_Extrait fourni:_
+ + +

C'est l'histoire de Milou, joué par Michel Piccoli, un sexagénaire hédoniste et rêveur, qui vit dans la grande propriété familiale aux côtés de sa mère (Paulette Dubost) et de sa maîtresse Adèle (Martine Gautier), la domestique. Mais cette vie tranquille va être bouleversée par deux événements concomitants : le décès de la maman et la révolte de Mai 1968 qui paralysa la France...
Le 24 janvier 1990, la chronique cinéma du 12-13 Midi-Pyrénées était consacrée à ce film tourné l'année précédente dans la région. Pipe en bouche, le réalisateur Louis Malle confie qu'avec ce film il avait souhaité à nouveau tourner dans le Sud-Ouest, région où il avait déjà tourné deux films (Lacombe Lucien et Black moon). Le tournage s'est déroulé au Château du Calaoué, dans le Gers. C'était aussi pour lui l'envie de raconter l'histoire d'une famille, "la fin d'une famille, la fin d'une maison, un peu inspirée par La Cerisaie de Tchekov".
Michel Piccoli tient le rôle principal et confirme que son personnage, Milou mène une vie tranquille, qu'il "vit dans l'enfance, dans sa maison, il se promène, il connait la nature..."
Miou Miou (Camille) reconnait que si Mai 68 "c'est vraiment la toile de fond du film", le plus important c'est "l'état d'esprit d'une famille, le portrait d'une famille de province et ses réactions face à un héritage. C'est ça le plus important".
Louis Malle s'est en effet servi de Mai 68 et du blocage de la France comme prétexte au récit, celui d'une grand-mère qui meurt et qu'on ne peut pas enterrer, "ils ne peuvent pas bouger parce qu'ils sont complètement bloqués. Il n'y a pas d'essence, il n'y a pas de transports. Toute la France est arrêtée et ils ne peuvent même pas l'enterrer ! Donc, elle est là au milieu de tout le monde dans la bibliothèque et puis leurs comportements se décalent... il y a une espèce de libération, d'utopie fouriériste si vous voulez. Il y a des intrigues amoureuses. Ça a un côté Comedia del' Arte, un peu Marivaux aussi…"
Le réalisateur confie aussi que le personnage de Milou a été écrit pour Michel Piccoli. L'acteur évoque ce que cela lui a apporté, "ça aide quand quelqu'un travaille sans vous, mais pour vous, et puis ça me changeait un peu des personnages pervers, diaboliques sulfureux ou douteux".

+ + +

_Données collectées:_
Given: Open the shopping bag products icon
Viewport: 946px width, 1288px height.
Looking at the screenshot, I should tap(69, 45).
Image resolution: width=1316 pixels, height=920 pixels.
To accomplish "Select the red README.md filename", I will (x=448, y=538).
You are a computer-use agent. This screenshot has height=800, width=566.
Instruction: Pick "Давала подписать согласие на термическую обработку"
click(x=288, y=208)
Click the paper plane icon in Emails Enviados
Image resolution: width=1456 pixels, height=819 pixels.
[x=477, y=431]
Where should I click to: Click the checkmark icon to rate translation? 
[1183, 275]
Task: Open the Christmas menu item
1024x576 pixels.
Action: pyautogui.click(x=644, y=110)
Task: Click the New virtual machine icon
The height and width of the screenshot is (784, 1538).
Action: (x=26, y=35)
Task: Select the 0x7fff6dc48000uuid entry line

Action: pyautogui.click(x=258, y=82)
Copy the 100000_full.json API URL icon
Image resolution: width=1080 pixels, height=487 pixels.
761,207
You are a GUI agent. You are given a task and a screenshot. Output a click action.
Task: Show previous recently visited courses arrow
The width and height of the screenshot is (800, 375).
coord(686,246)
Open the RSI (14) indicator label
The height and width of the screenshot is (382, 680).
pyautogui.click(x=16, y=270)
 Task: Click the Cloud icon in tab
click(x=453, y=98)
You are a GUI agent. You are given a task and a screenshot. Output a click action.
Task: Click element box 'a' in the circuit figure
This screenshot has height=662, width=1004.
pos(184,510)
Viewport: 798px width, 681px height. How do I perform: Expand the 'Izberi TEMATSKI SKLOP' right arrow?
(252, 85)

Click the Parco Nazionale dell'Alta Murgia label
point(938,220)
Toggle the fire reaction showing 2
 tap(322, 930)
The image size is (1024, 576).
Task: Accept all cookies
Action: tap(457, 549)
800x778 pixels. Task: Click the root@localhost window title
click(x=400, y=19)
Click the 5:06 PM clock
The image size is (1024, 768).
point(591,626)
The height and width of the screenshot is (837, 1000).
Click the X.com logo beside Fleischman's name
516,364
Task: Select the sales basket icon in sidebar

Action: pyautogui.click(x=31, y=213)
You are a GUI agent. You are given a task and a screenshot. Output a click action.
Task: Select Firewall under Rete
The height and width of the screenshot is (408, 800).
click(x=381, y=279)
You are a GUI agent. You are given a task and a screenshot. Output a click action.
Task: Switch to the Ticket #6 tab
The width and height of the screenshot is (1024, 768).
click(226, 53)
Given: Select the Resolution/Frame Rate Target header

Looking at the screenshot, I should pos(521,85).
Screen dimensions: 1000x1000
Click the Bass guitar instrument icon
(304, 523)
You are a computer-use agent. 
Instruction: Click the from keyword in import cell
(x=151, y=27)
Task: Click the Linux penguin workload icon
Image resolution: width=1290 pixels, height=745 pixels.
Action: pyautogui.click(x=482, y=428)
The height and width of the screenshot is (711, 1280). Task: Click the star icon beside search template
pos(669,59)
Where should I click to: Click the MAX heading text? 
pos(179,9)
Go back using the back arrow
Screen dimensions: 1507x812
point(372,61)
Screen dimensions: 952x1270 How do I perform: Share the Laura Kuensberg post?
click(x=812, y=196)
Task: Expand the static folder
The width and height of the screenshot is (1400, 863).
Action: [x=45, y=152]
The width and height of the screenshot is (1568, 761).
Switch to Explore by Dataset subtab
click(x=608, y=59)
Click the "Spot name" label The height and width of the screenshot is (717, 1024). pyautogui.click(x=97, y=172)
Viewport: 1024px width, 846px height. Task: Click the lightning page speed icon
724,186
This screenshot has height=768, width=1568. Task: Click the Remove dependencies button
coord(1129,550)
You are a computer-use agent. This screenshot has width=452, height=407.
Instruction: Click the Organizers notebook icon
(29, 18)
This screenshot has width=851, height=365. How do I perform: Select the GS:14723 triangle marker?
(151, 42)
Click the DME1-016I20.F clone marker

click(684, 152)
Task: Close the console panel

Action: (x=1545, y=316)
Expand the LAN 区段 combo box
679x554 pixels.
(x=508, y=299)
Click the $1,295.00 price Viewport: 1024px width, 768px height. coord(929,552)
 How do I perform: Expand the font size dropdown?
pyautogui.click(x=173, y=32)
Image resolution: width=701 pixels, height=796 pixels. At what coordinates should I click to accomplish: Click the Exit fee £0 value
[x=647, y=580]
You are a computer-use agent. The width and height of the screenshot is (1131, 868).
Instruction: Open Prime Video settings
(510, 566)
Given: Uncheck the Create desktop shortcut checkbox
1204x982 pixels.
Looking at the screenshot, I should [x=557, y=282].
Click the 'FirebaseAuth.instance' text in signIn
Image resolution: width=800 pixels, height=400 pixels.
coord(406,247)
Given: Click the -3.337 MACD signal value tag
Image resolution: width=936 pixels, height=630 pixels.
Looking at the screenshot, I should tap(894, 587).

+ + +

_Consigne de travail 1:_
Réécrivez le passage du texte sur le film de Louis Malle qui commence aux mots «C'est l'histoire de» et s'arrête après «paralysa la France...», en remplaçant «domestique» par «servante».
_Consigne de travail 2:_
D'après le texte sur le film de Louis Malle, dans quel lieu le tournage s'est-il déroulé ?
_Consigne de travail 3:_
Rédigez la suite du texte sur le film de Louis Malle, après sa dernière phrase.

_Zone de réponse 1:_
C'est l'histoire de Milou, joué par Michel Piccoli, un sexagénaire hédoniste et rêveur, qui vit dans la grande propriété familiale aux côtés de sa mère (Paulette Dubost) et de sa maîtresse Adèle (Martine Gautier), la servante. Mais cette vie tranquille va être bouleversée par deux événements concomitants : le décès de la maman et la révolte de Mai 1968 qui paralysa la France...

_Zone de réponse 2:_
Au Château du Calaoué, dans le Gers.

_Zone de réponse 3:_
Michel Duchaussoy joue pour sa part, le "vieux petit frère" de Milou, un rôle fraternel qui l'a touché "on a perdu notre maman, on a beau avoir 50 et 60 ans, on se retrouve tous les deux, les deux frangins (…) je me retrouve en sécurité à partir du moment où je retrouve mon grand frère. Moi, je n'ai vu que ce côté-là du personnage".
Quant à Miou Miou, Louis Malle avoue l'avoir choisie de "manière paradoxale", il ajoute "comme c'est un personnage qui aurait pu être un peu antipathique et que je ne voulais pas qu'il le soit, j'ai pensé que Miou Miou apporterait une vivacité, un humour et une sincérité qui la rendrait très comique et elle a fait un travail formidable".
Et pour Miou Miou, jouer c'est justement s'amuser : "être comédien, c'est jouer. Acteur, c'est jouer. Je trouve que ça devient un peu trop sérieux en ce moment. Dans le cinéma, on est là pour s'amuser, pour faire toute sorte de personnage, à partir du moment qu'on joue !".
Même constat du côté de Michel Piccoli sur l'importance du plaisir de jouer : "si on s'amuse en faisant ce qu'on fait, le public sent qu'il y a un amusement, un plaisir fantastique et c'est un plaisir qui se communique."
A la fin du tournage, les acteurs avaient créé une parfaite osmose et c'est dans un éclat de rire que Michel Duchaussoy conclut l'interview : "je ne voulais pas vendre la maison. Je voulais rester avec mon grand frère !"
Il est à noter que Jean-Claude Carrière était co-scénariste sur ce long métrage. Milou a remporté plusieurs trophées aux César de 1991 : César du meilleur second rôle féminin (Dominique Blanc) et nomination au César du meilleur acteur (Michel Piccoli), meilleure actrice (Miou-Miou) et meilleur second rôle masculin (Michel Duchaussoy) en 1991.